Housing advocates press province for better data collection
CBC
Legal aid workers and researchers are calling on the province to collect and publicly release data related to the housing crisis.
Dalhousie Legal Aid Service and the Canadian Centre for Policy Alternatives say without ready access to statistics, the full scope of Nova Scotia's housing challenges — and possible solutions — is difficult to grasp.
Joanne Hussey, a community legal worker with Dalhousie Legal Aid Service, wants to see published statistics about evictions, including how many are taking place and demographic information about those affected, such as income, gender and family status.
"If you see a big change in a short period of time, then you have to ask other questions about what else is contributing to this," Hussey said. "Because presumably it's not all just due to … behaviour or actions of an individual tenant. It's a more systemic problem."
Hussey would also like to see information shared about residential tenancy hearings, including how many applications are filed for hearings, how many hearings take place, and the outcome of those processes.
"Without that information, it makes it very difficult for organizations like ours and certainly for the government itself to be able to say, 'Wait, this might not be working the way that we would like it to be.'"
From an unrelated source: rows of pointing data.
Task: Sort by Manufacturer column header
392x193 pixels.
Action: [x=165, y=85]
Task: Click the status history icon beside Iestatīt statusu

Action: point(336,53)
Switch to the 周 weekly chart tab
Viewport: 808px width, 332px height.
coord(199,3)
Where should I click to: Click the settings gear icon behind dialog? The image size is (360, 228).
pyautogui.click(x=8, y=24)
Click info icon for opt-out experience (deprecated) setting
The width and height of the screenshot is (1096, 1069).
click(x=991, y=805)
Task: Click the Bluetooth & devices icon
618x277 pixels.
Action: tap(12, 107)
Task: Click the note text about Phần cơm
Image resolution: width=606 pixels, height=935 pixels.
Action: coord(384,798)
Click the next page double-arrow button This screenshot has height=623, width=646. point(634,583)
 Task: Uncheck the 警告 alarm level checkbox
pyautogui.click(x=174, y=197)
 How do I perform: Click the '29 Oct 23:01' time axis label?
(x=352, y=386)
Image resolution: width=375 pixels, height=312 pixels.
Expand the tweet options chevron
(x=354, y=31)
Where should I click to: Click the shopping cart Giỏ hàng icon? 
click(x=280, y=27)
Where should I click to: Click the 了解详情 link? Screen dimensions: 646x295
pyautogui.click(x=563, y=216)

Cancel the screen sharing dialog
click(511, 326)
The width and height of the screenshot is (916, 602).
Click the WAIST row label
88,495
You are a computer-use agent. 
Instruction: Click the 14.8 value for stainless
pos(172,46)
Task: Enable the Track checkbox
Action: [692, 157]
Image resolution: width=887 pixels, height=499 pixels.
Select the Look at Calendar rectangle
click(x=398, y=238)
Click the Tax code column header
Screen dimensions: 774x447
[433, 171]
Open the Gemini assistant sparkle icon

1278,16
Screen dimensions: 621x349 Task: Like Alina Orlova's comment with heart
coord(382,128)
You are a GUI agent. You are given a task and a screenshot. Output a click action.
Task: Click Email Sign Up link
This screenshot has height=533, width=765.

The province doesn't collect some of the information Hussey says would be useful, such as the number of fixed-term leases being signed. Fixed-term leases end on a date agreed upon by the landlord and tenant, rather than automatically being renewed.
A growing number of tenants in the Halifax area have reported being priced out of their apartments by landlords using fixed-term leases to raise rents by increases far outstripping the current cap of two per cent.
Colton LeBlanc, the minister of Service Nova Scotia, which administers the residential tenancies program, told reporters last week the province doesn't track that level of detail, and although he's heard stories through the media of the inappropriate use of fixed-term leases, he stands by the intended use of them.
Hussey said the government should know whether the use of fixed-term leases has grown since the provincial rent cap was implemented.
"Not being able to say that seems like a bit of a gap in their information in terms of being able to make good policy or make good legislation," she said.
A spokesperson for Service Nova Scotia acknowledged data collection could be improved.
"We recognize there are gaps in the information we collect," said a statement from Rachel Boomer. "Fixing them requires IT upgrades and those are underway."
Boomer said the department is modernizing its system to allow it to collect more and better data on each residential tenancies hearing and its outcome, and that it expects the upgrades to be finished in two years.